Task for the records below: copy exactly, and only, the line containing "Expand the chevron" and every line after it to the end, with pictures left out.

%%

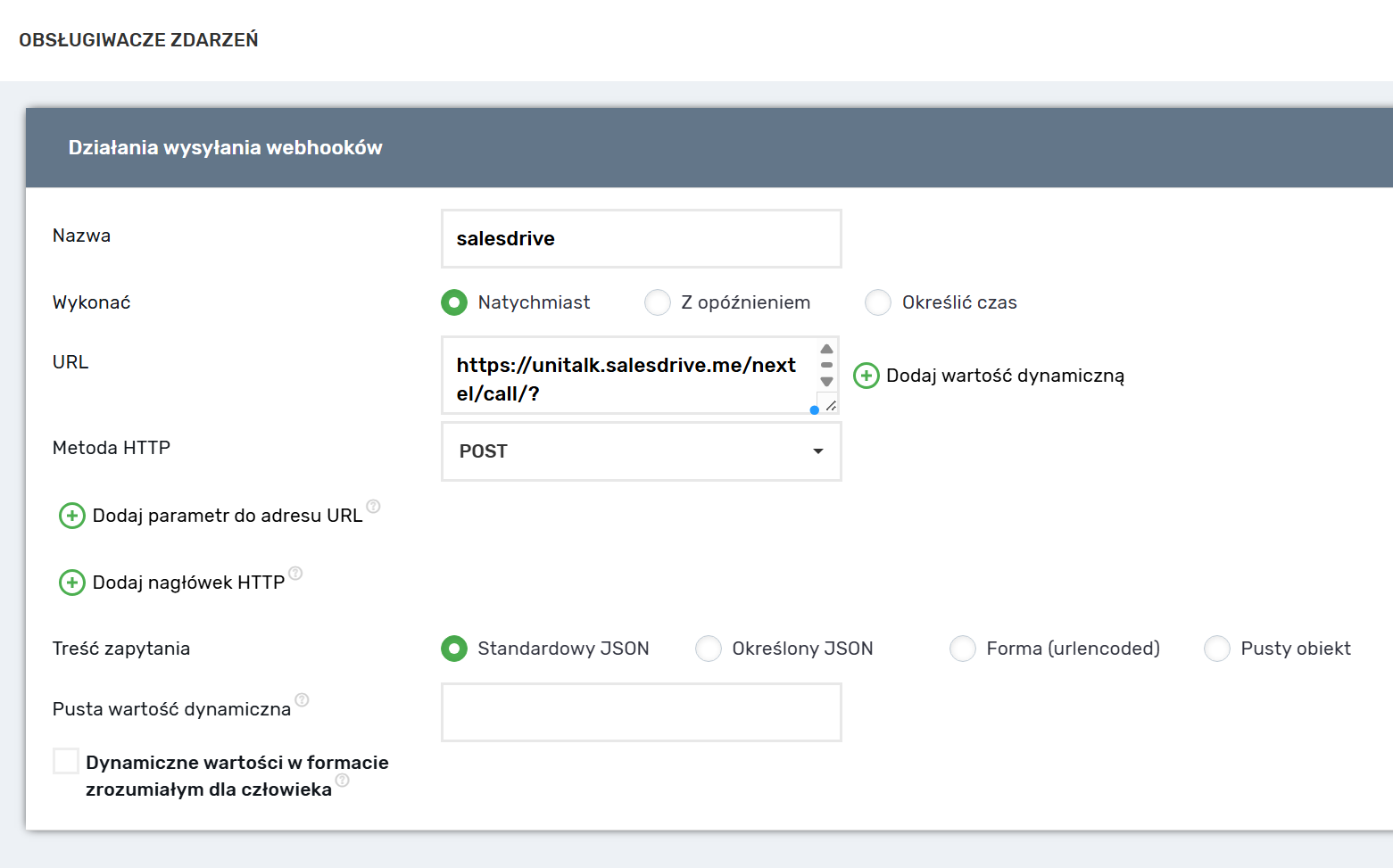
Task: Choose Forma (urlencoded) body option
Action: tap(963, 649)
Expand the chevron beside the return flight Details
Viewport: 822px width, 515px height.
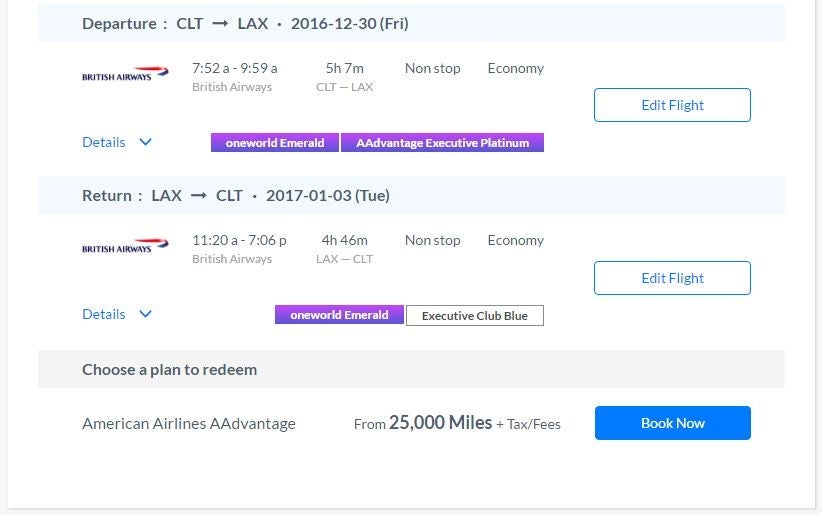pos(146,314)
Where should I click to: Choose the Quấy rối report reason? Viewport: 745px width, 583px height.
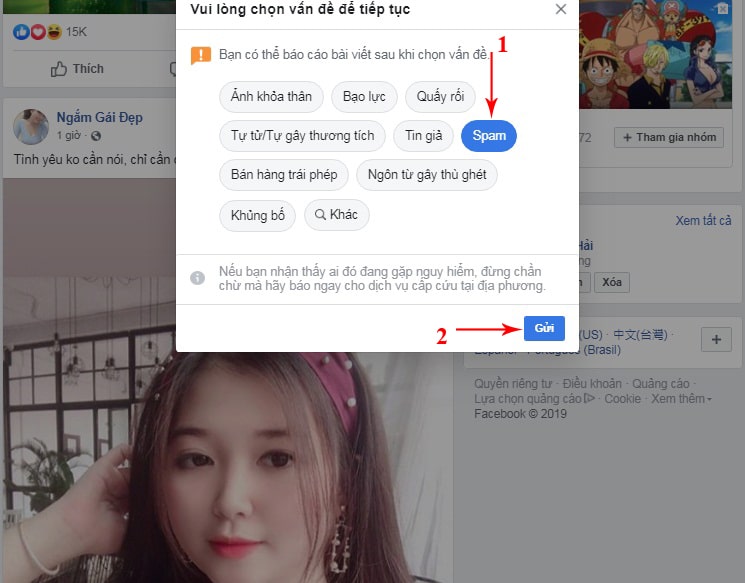click(440, 97)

%%

**RESULT**
Expand the chevron beside the return flight Details
Viewport: 822px width, 515px height.
pos(146,314)
Where should I click to: Choose the Quấy rối report reason? Viewport: 745px width, 583px height.
click(440, 97)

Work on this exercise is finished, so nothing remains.